Can you copy out the lines from the one with "Click inside the" to the one with "click(x=1562, y=1269)", both included, with no changes?

[begin PROVIDED ENTRIES]

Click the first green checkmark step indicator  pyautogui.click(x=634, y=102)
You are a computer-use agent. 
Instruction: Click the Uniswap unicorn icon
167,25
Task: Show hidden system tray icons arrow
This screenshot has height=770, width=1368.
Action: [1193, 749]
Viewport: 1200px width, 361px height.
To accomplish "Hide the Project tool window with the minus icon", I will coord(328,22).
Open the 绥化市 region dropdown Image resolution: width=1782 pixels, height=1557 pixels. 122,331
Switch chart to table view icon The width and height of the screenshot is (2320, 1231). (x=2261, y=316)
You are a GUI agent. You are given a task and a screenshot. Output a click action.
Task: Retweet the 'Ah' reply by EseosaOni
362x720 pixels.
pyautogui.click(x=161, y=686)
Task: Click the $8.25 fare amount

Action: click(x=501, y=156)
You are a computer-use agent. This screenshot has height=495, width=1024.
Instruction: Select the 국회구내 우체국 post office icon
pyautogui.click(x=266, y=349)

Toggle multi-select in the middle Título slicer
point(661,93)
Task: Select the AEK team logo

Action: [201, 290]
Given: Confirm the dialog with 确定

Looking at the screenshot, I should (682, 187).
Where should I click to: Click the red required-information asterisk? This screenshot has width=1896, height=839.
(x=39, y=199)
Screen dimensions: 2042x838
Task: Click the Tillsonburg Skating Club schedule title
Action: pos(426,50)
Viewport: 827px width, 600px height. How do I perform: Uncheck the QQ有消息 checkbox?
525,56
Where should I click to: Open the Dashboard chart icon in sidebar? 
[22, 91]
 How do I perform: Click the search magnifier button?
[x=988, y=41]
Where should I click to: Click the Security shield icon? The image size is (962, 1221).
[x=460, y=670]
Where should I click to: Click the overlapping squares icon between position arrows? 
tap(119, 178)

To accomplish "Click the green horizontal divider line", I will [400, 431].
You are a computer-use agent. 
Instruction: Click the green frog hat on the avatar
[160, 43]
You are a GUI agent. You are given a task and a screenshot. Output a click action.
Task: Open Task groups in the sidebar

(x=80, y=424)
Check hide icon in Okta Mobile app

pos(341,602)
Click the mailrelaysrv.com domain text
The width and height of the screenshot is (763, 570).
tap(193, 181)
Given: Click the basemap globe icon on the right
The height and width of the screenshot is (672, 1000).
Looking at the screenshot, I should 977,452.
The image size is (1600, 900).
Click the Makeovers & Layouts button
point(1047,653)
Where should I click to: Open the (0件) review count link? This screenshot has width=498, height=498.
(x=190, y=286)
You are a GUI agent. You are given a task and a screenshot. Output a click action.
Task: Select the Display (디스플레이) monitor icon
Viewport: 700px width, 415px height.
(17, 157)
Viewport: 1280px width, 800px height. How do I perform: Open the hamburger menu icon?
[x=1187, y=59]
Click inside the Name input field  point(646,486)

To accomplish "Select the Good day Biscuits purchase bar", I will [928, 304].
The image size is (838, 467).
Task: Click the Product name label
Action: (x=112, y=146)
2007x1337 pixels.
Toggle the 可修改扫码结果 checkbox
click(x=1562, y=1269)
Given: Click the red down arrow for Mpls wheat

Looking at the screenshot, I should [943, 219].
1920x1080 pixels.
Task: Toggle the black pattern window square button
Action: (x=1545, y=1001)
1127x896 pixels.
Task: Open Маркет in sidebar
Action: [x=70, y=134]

[end PROVIDED ENTRIES]

● **TASK SOLUTION**:
Click inside the Name input field  point(646,486)

To accomplish "Select the Good day Biscuits purchase bar", I will [928, 304].
The image size is (838, 467).
Task: Click the Product name label
Action: (x=112, y=146)
2007x1337 pixels.
Toggle the 可修改扫码结果 checkbox
click(x=1562, y=1269)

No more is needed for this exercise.